## Exercise requirements
According to the BD earnings text, what units drove revenue growth in the BD Interventional segment?

In the BD Life Sciences segment, as reported, worldwide revenues for the quarter of $1.123 billion increased 6.4 percent over the prior-year period, or 7.4 percent on a currency-neutral basis. Revenue growth was driven by performance in the Biosciences and Diagnostic Systems units. BD Life Sciences’ growth was aided by flu-related revenues in the Diagnostic Systems unit as a result of a stronger flu season in comparison to the prior year.

In the BD Interventional segment, as reported, worldwide revenues for the quarter of $1.012 billion increased 4.4 percent over the prior-year period, or 5.0 percent on a currency-neutral basis. Revenue growth was driven by performance across the Surgery, Urology and Critical Care and Peripheral Intervention units.

Geographic Results
As reported, first quarter revenues in the U.S. of $2.430 billion increased 1.8 percent over the prior-year period. Growth in the U.S. was driven by performance in the Life Sciences and Interventional segments, partially offset by a decline in the Medical segment, as anticipated.

As reported, revenues outside of the U.S. of $1.795 billion increased 1.2 percent over the prior-year period, or 3.4 percent on a currency-neutral basis. International revenue growth was driven by performance in China and the Asia Pacific region.

Fiscal 2020 Outlook for Full Year
The company is lowering its full fiscal year 2020 revenue and adjusted diluted earnings per share guidance to reflect the impact of the remediation effort and anticipated loss of sales of the Alaris infusion system.

The company now expects full fiscal year 2020 revenues to increase 1.5 to 2.5 percent as reported, or 2.5 to 3.5 percent on a currency-neutral basis.

The company now expects full fiscal year 2020 adjusted diluted earnings per share to be between $11.90 and $12.10. This represents growth of approximately 4.0 to 5.5 percent on a currency-neutral basis over fiscal 2019 adjusted diluted earnings per share of $11.68, or growth of approximately 2.0 to 3.5 percent including the estimated unfavorable impact of foreign currency. Adjusted diluted earnings per share guidance includes an adverse impact of approximately 500 basis points related to the expiration of the Gore royalty.

Adjusted diluted earnings per share for fiscal 2020 excludes potential charges or gains that may be recorded during the fiscal year, such as, among other things, the non-cash amortization of intangible assets, acquisition-related charges, and certain tax matters. BD does not attempt to provide reconciliations of forward-looking non-GAAP earnings guidance to the comparable GAAP measure because the impact and timing of these potential charges or gains is inherently uncertain and difficult to predict and is unavailable without unreasonable efforts. In addition, the company believes such reconciliations would imply a degree of precision and certainty that could be confusing to investors. Such items could have a substantial impact on GAAP measures of BD’s financial performance.

Conference Call Information
A conference call regarding BD’s first quarter results will be broadcast live on BD’s website, www.bd.com/investors, along with related slides, at 8:00 a.m. (ET) Thursday, February 6, 2020. The conference call will be available for replay on BD’s website, www.bd.com/investors, or at 1-800-585-8367 (domestic) and 1-404-537-3406 (international) through the close of business on Thursday, February 13, 2020, confirmation number 6886458.

Collection entries:
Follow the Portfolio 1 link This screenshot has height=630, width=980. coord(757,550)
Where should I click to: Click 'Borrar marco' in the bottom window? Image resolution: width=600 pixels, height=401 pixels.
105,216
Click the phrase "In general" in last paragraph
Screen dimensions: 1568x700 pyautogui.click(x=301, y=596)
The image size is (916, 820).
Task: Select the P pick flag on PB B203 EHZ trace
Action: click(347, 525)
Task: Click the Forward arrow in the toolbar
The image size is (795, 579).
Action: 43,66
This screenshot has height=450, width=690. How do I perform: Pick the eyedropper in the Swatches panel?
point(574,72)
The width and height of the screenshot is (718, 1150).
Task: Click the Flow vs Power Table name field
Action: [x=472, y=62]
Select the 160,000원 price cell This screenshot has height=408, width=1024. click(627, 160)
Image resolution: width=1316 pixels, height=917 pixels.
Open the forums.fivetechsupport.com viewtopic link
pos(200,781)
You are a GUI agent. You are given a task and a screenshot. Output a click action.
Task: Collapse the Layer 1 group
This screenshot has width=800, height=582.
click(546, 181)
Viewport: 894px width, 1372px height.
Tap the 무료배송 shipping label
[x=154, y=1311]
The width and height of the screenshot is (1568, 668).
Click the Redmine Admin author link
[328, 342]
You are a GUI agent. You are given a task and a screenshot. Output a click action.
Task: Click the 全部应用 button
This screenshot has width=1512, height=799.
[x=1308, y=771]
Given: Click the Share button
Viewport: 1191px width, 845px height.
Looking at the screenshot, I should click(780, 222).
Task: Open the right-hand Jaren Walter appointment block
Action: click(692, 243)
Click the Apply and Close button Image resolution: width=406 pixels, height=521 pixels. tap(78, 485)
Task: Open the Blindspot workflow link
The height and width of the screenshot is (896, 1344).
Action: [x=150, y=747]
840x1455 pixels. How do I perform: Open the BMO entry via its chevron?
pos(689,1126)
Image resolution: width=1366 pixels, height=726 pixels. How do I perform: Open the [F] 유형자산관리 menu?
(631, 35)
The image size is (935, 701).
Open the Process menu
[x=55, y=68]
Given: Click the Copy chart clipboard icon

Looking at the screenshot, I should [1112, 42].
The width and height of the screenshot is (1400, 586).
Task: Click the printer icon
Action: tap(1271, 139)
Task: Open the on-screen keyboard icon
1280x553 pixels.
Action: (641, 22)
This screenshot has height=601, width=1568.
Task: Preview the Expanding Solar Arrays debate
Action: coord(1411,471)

## Response to this exercise
The Surgery, Urology and Critical Care and Peripheral Intervention units.